Adapun dalam hal cerai gugat, seperti dalam doktrin fiqh, setiap permohonan cerai yang diajukan oleh isteri itu tidak harus selalu berbentuk khulu’ yang diikuti dengan pembayaran ‘iwaḑ, tetapi dengan alasan-alasan tertentu yang telah diatur dalam perundang-undangan yakni Pasal 39 ayat (2) UU No. 1/1974, pasal 19 PP No. 9/1975 dan Pasal 116 dan 51 KHI, yaitu: Suami berbuat zina, menjadi pemabuk, pemadat, penjudi, suami meninggalkan isteri selama 2 tahun tanpa izin isteri dan tanpa alasan yang sah atau karena hal lain di luar kemampuannya; suami mendapatkan hukuman penjara 5 tahun atau lebih berat; suami melakukan penganiayaan; suami mendapat cacat badan atau penyakit yangtidak dapat menjalankan kewajibannya; antara suami-isteri terus-menerus terjadi perselisihan dan pertengkaran; dan suami melanggar taklik talak dan atau perjanjian perkawinan; bahkan bila suami beralih agama atau murtad yang mengakibatkan ketidak harmonisan dalam keluarga.[37] Untuk mendukung gugatan cerai, harus disiapkan surat-surat dan saksi-saksi yang akan dijadikan alat bukti untuk menguatkan gugatan cerai. [38]
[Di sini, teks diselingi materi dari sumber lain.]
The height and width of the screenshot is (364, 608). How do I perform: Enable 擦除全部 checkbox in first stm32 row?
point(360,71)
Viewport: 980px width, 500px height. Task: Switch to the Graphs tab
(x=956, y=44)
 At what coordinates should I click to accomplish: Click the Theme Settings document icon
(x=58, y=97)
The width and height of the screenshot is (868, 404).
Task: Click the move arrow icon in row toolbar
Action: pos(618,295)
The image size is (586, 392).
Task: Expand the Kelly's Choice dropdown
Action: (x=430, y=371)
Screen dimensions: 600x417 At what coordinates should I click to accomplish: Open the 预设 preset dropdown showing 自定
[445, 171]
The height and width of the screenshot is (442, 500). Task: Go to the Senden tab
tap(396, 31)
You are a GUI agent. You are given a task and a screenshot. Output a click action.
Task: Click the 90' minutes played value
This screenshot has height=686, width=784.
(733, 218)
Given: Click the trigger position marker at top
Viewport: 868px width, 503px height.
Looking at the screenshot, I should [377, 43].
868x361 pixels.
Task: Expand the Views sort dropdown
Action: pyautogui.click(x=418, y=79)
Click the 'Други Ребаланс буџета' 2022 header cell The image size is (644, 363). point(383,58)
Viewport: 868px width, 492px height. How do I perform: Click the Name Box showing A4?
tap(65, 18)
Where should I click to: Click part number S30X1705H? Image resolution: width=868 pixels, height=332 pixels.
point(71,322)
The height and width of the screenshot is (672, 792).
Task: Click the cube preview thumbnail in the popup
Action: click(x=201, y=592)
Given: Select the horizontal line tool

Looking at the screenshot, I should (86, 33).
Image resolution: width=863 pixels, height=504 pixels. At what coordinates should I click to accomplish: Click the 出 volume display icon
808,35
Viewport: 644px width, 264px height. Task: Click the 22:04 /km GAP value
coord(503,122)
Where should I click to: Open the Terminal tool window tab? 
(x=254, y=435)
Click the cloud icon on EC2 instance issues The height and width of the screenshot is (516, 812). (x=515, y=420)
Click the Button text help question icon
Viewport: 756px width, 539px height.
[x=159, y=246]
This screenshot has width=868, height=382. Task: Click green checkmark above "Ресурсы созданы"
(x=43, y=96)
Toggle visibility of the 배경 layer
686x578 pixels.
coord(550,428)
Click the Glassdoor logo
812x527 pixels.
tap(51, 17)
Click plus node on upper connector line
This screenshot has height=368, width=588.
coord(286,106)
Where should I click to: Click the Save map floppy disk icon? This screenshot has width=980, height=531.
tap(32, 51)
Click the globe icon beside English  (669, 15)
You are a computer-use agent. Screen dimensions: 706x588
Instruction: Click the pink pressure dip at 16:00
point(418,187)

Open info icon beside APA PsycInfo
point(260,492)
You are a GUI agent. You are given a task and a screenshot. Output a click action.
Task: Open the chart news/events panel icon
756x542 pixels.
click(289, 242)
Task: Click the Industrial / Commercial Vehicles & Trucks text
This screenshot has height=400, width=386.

2.      Dampak yang timbul Akibat Cerai Gugat
Secara spesifik dampak perceraian bagi suami atau istri berada pada sisi psikologis. Pada sisi ini, akibat dari perceraian dapat melahirkan beberapa implikasi;[39]
Pertama; hilangnya rasa aman dan nyaman. Seperti apapun kuatnya seorang pria atau wanita, siapapun yang mengajukan gugatan perceraian namun hal itu justru akan menjadi boomerang bagi dirinya. Pada perspektif ini, yang melakukan gugatan justru akan merasakan sebuah hilangnya rasa aman dan nyaman ketika sendiri ataupun ketika dengan pasangan keduanya.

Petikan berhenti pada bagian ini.